I started working a regular white collar job – I’d dug myself into a clerical job at the University, the first job I’d ever had with paid vacation days, PTO (paid time off) plus medical and dental. I saw Stanley less and less… mostly because I was working during the day and hanging out with friends at night, spending my new money in the bars. I passed Stanley on stairs sometimes when I’d be stumbling home, and we smiled at each other said hello. I saw him trying hobble down the street towards the liquor store on crutches once or twice. He went through two bouts of TB, one crazy skank who followed him home from the bar, and a few timbles down the stairs. I was spending less and less time at home because the summer turned the attic into a sauna.
I came home from work one afternoon in late August and Clarence, the kid, and Frank were all standing on the front porch. They had been crying. Or at least, Clarence had been crying. As I approached Frank asked me if I’d heard.

“Heard what?”
“Stanley,” the kid said.

“What about him?” I was expecting to hear that he’d either gotten arrested or had settled out with a nice woman who would dress him up in ugly shirts.

“He died,” Clarence said.

“Huh? How?”

Clarence couldn’t answer me because he was too broken up. The kid was clearly high. Frank broke the silence. “He was walking to the liquor store, and he tripped and fell into the street. He was run over. Dead.”

“Dead?” I repeated.

Frank nodded. Clarence looked at me with deep baleful jaundiced eyes. “Did they get the guy who did it? The car?”

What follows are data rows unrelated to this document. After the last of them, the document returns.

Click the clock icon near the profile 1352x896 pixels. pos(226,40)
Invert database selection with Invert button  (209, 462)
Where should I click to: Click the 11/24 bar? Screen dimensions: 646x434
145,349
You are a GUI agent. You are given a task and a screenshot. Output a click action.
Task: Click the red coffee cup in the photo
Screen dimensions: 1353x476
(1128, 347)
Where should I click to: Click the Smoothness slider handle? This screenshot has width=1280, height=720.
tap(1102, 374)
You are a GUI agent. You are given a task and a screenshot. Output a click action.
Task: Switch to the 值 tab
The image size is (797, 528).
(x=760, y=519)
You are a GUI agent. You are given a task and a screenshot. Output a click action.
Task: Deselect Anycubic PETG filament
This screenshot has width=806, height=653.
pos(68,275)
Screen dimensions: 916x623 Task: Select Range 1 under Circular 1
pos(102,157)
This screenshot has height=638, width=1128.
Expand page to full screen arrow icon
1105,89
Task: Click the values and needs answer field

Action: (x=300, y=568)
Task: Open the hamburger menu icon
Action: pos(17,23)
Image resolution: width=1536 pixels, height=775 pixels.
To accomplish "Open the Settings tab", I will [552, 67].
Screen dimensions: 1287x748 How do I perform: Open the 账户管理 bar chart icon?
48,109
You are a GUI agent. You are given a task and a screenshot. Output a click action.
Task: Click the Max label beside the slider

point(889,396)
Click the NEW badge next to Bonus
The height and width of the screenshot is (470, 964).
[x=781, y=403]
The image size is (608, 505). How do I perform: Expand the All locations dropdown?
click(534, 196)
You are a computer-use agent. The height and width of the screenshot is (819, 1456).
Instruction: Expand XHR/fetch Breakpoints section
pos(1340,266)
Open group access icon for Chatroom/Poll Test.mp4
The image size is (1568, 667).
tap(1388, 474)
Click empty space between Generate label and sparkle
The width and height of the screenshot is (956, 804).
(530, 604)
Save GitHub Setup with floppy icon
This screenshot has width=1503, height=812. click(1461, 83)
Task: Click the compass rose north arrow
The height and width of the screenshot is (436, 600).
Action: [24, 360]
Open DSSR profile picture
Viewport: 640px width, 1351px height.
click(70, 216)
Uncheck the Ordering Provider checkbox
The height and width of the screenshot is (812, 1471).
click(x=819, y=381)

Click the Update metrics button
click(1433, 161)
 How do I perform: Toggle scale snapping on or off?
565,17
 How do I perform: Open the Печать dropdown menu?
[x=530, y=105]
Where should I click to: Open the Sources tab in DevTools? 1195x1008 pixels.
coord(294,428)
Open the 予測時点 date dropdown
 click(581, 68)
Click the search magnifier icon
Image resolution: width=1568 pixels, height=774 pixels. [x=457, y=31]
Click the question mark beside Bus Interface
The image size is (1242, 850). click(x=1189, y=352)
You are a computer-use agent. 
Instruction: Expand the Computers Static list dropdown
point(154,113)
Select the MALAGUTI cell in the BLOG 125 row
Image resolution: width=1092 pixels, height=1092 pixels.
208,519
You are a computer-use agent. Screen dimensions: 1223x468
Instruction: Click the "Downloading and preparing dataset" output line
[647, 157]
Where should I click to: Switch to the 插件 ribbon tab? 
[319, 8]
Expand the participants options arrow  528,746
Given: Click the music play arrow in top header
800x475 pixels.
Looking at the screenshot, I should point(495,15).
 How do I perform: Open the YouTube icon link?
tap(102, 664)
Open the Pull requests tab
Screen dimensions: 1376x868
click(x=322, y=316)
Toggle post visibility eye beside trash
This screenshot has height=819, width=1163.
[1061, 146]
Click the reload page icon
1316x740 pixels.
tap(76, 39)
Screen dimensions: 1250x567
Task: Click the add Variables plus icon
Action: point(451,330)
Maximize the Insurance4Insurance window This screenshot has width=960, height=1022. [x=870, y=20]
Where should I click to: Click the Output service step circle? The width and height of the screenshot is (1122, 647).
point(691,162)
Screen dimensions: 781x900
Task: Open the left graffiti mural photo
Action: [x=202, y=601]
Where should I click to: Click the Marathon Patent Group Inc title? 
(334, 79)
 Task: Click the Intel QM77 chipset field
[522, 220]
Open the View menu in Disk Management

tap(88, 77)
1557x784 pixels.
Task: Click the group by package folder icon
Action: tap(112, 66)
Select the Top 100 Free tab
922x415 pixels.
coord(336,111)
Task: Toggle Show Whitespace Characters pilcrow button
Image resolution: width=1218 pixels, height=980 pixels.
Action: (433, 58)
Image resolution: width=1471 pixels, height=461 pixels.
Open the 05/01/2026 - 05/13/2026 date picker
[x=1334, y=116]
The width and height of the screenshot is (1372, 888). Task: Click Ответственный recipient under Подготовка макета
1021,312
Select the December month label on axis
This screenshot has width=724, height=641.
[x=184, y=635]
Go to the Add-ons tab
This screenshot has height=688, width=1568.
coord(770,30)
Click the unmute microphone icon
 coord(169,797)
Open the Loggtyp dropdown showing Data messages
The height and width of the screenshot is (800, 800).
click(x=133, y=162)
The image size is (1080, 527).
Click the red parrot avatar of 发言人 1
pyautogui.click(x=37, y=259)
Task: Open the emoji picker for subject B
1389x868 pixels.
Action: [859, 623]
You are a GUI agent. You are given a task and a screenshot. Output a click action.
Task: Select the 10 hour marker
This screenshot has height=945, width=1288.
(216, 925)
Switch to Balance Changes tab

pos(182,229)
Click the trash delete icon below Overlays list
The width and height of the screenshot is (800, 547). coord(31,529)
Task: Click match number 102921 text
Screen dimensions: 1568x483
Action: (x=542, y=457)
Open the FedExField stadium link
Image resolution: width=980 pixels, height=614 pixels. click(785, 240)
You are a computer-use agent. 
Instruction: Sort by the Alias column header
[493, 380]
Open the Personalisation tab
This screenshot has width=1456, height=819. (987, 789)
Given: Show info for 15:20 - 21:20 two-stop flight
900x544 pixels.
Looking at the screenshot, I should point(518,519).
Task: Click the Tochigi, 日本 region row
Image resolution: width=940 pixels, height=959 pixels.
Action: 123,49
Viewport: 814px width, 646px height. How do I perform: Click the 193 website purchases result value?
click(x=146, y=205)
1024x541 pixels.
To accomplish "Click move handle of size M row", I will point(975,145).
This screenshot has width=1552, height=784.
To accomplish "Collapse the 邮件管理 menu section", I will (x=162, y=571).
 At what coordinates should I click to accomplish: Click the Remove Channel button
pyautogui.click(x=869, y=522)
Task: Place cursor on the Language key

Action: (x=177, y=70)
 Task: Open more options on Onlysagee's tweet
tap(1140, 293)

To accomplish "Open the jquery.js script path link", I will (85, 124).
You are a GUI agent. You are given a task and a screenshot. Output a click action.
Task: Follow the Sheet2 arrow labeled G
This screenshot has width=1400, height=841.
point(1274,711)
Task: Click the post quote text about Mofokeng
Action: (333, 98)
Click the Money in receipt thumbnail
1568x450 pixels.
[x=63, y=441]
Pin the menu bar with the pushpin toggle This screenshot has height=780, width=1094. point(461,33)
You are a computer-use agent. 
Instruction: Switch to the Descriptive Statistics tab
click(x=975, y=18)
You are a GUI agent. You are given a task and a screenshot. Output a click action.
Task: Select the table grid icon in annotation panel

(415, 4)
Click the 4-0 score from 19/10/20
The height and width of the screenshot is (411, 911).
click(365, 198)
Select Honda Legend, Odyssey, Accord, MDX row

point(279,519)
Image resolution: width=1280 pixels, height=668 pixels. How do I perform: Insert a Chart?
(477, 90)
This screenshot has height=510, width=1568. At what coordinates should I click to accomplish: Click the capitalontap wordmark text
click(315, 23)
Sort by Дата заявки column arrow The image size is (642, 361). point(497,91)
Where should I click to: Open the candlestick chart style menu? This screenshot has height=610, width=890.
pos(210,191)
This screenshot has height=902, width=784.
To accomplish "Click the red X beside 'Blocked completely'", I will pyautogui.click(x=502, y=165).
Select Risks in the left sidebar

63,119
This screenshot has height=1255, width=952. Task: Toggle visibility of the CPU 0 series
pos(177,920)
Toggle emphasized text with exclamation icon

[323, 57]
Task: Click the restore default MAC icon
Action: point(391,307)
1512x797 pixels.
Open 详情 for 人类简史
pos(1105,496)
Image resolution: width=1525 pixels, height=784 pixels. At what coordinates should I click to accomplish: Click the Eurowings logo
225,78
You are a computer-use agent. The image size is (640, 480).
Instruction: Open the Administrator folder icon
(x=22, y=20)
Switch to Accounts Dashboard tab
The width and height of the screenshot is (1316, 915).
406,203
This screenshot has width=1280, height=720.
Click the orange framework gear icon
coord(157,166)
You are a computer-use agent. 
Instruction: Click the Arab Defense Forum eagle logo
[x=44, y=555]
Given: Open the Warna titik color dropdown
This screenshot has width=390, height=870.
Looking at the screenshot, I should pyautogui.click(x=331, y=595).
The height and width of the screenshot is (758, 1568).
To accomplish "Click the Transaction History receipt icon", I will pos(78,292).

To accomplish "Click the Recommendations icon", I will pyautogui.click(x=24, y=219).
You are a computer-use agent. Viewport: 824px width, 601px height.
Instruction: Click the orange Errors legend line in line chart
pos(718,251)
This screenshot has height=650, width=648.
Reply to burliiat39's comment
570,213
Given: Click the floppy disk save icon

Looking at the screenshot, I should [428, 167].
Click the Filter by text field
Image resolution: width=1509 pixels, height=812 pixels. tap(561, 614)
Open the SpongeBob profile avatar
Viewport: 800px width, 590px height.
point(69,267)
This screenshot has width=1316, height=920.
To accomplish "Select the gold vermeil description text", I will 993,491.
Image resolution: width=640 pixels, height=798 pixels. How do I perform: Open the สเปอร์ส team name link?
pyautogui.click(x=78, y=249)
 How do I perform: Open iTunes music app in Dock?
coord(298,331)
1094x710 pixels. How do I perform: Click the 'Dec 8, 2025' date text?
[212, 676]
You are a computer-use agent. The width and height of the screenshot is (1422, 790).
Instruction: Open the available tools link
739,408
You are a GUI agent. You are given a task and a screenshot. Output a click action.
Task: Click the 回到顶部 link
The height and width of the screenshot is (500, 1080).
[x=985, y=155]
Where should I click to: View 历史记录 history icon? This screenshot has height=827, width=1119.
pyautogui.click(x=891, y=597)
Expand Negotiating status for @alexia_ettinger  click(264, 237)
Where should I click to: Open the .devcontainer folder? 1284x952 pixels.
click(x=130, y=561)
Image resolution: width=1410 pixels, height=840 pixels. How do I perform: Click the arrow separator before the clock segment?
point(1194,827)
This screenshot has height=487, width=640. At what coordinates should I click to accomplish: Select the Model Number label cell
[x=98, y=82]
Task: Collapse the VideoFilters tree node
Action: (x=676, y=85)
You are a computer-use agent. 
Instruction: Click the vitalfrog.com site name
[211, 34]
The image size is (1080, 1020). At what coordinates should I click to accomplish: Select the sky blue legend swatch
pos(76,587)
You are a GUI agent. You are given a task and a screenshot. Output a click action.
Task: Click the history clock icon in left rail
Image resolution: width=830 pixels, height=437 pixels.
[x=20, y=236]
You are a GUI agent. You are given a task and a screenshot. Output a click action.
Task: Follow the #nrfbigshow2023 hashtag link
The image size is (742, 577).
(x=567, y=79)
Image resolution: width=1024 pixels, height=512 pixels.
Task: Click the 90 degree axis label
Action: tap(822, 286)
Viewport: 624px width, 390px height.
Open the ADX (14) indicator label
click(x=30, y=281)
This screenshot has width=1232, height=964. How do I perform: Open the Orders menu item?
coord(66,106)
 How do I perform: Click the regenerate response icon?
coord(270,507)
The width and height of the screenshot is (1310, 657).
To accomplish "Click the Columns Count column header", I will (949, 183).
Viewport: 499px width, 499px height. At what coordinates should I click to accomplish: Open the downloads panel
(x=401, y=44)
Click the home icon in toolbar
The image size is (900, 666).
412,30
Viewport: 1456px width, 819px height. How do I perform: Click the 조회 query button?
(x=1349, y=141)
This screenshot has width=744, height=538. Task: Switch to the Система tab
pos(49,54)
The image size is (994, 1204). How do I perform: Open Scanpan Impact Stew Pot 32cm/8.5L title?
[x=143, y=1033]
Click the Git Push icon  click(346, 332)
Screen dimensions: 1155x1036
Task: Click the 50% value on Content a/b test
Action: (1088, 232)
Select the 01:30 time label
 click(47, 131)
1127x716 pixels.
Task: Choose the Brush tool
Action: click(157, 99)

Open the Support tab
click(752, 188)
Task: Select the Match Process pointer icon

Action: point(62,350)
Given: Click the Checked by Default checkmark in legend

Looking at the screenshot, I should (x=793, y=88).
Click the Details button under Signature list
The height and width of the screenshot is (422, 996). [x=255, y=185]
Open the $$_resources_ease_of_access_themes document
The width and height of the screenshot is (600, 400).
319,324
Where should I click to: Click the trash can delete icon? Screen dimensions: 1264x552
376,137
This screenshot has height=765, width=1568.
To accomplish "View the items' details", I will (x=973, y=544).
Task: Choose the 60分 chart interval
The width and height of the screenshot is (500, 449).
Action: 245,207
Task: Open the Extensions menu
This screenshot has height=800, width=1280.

Frank shook his head. “Nope. Probably not going to either.”

I stood there for a couple of minutes. I didn’t know what to say. Death, as an inevitability, usually invites comment – but only because nobody knows what to say. I turned and went upstairs, and took a shower. Then I opened all the windows. Then I sat down at the kitchen table with a bottle whiskey I’d been saving for no particular reason, and drank until it was late into the night.